About this exercise: Every line below that includes the word "each" needs to be copied.
*** Input ***
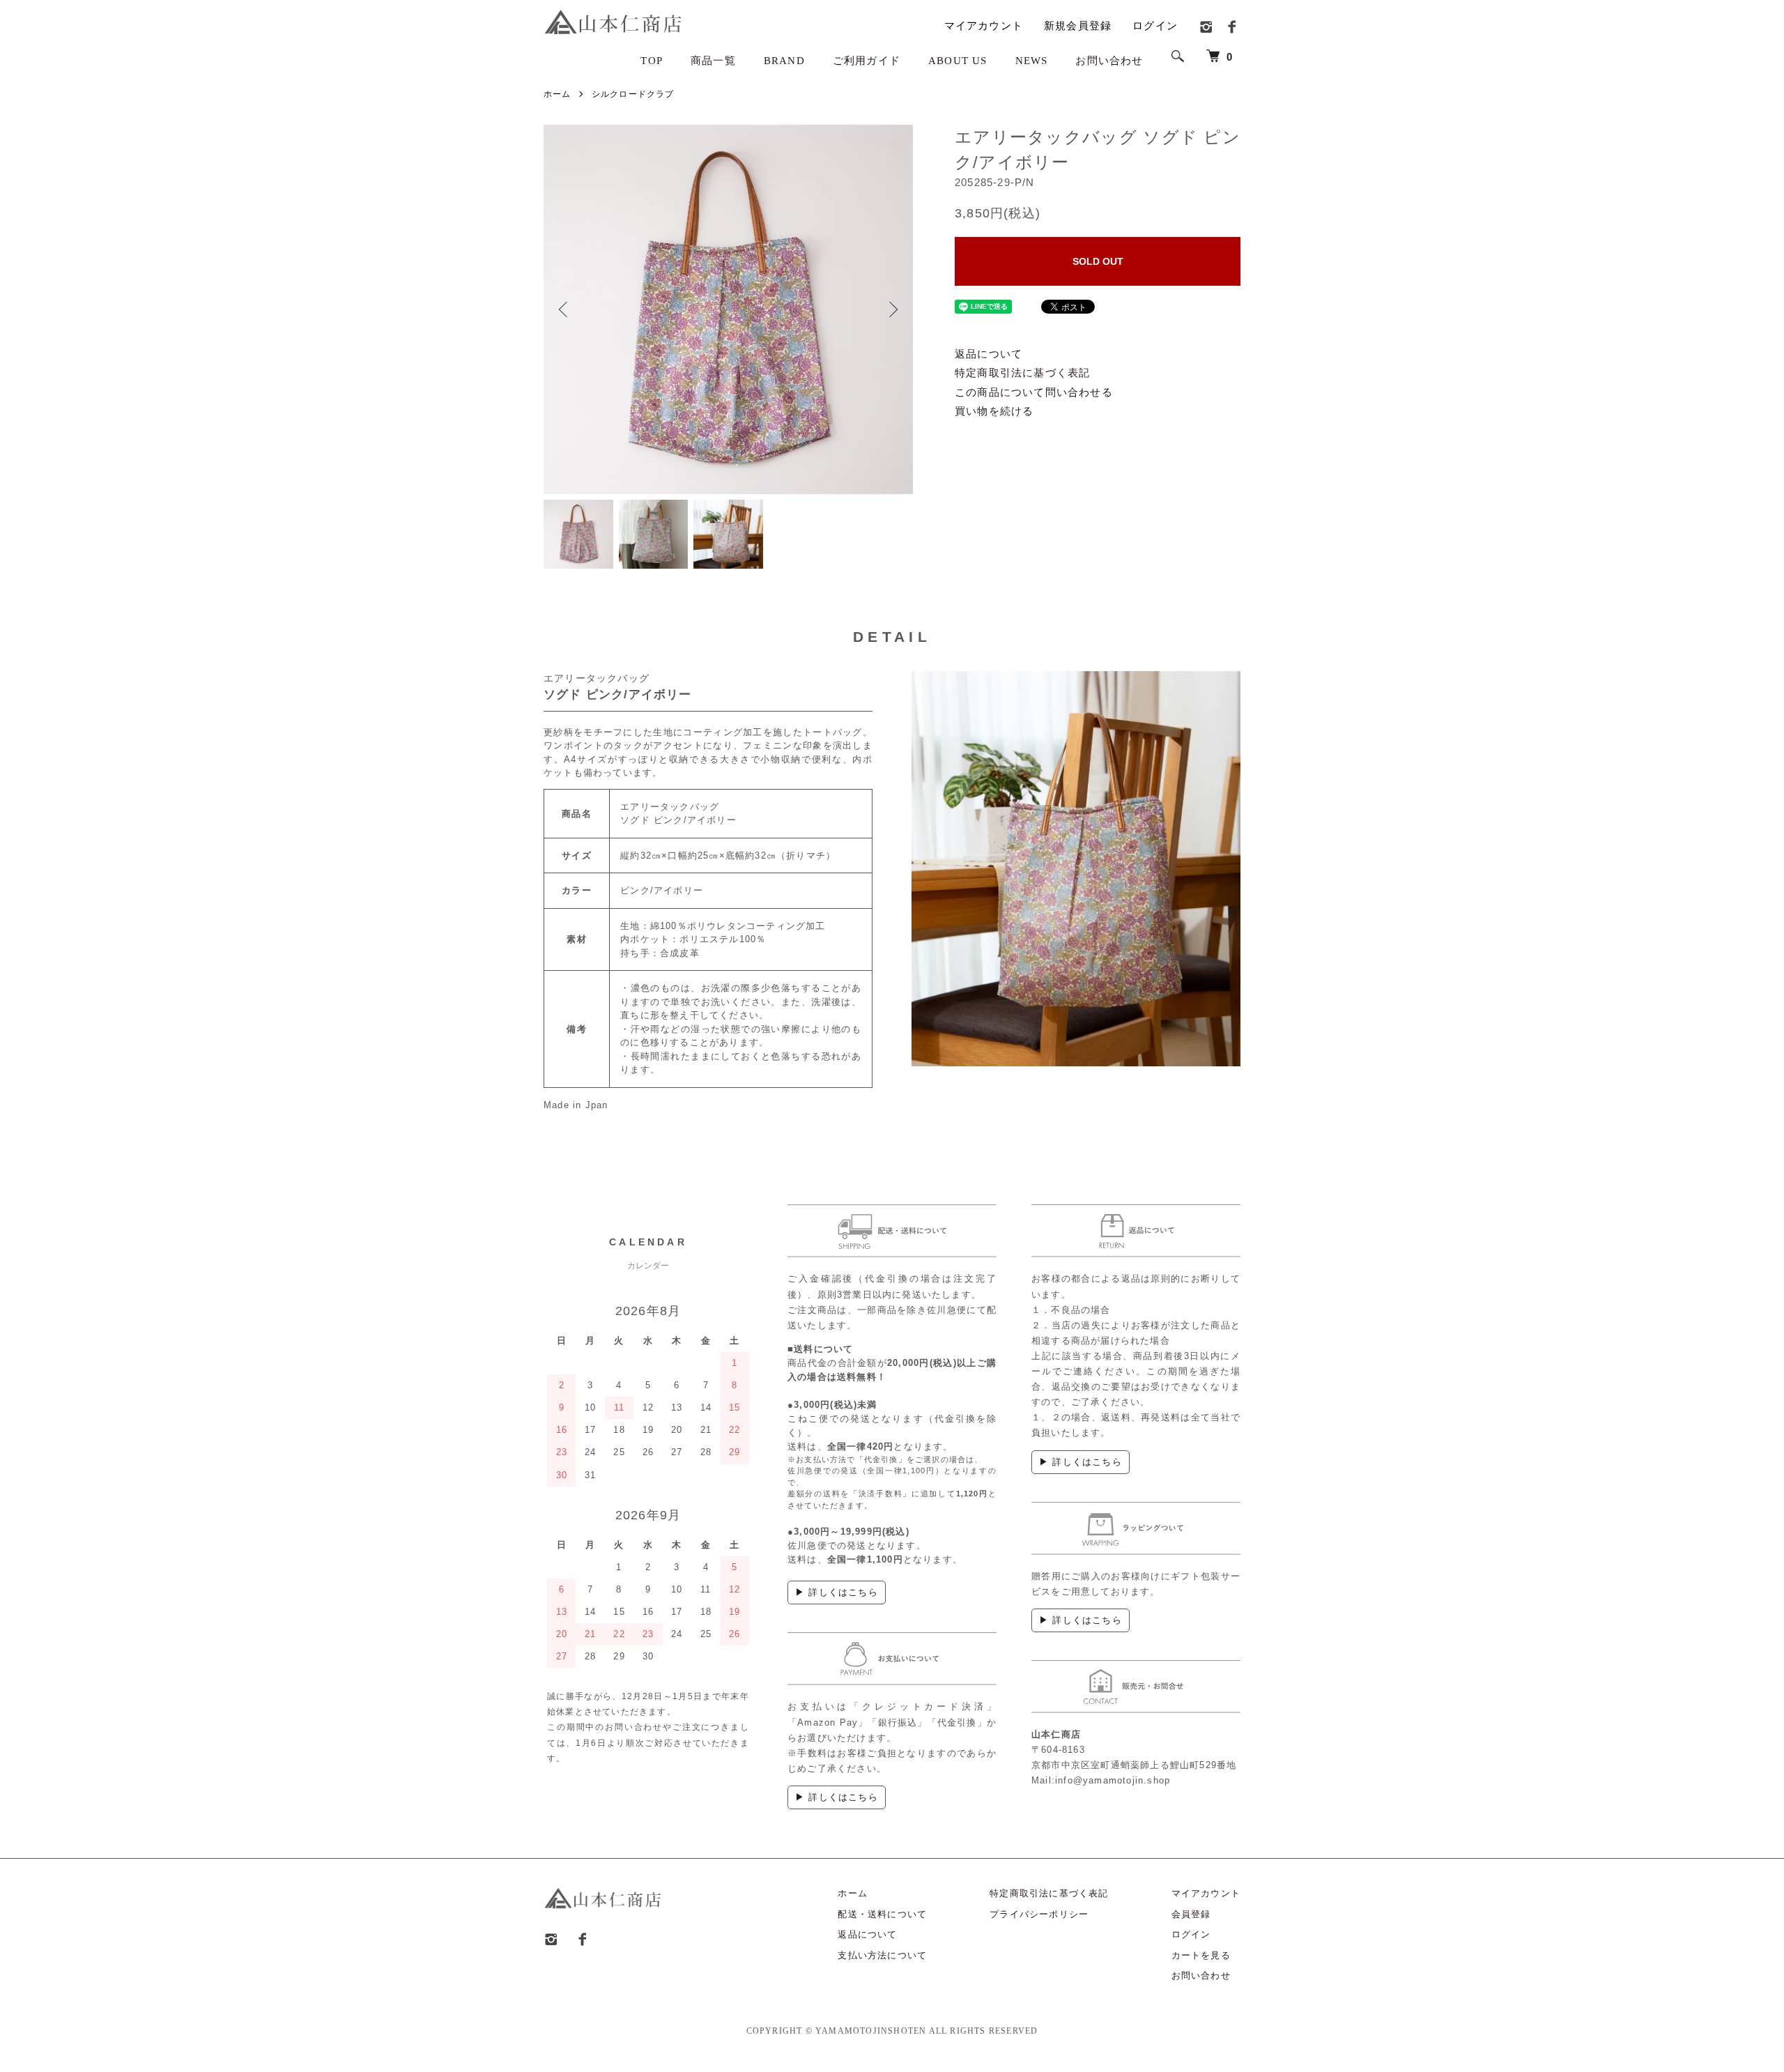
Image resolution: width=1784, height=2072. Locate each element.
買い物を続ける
*** End of Input ***
*** Input ***
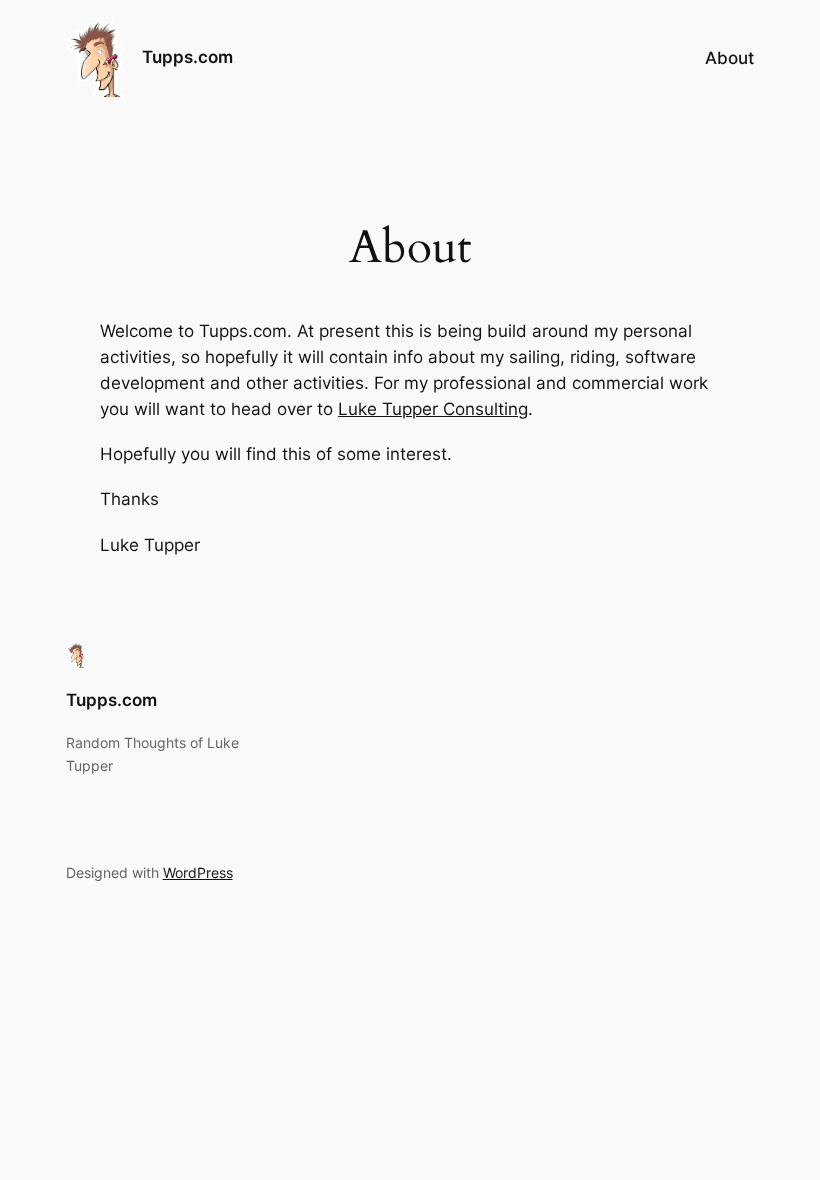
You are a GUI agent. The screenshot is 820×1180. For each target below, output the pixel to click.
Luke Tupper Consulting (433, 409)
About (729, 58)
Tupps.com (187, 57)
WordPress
*** End of Input ***
Result of the exercise:
Image resolution: width=1784, height=2072. Locate each element.
You are a GUI agent. The screenshot is 820×1180. For each target below, output the pixel to click.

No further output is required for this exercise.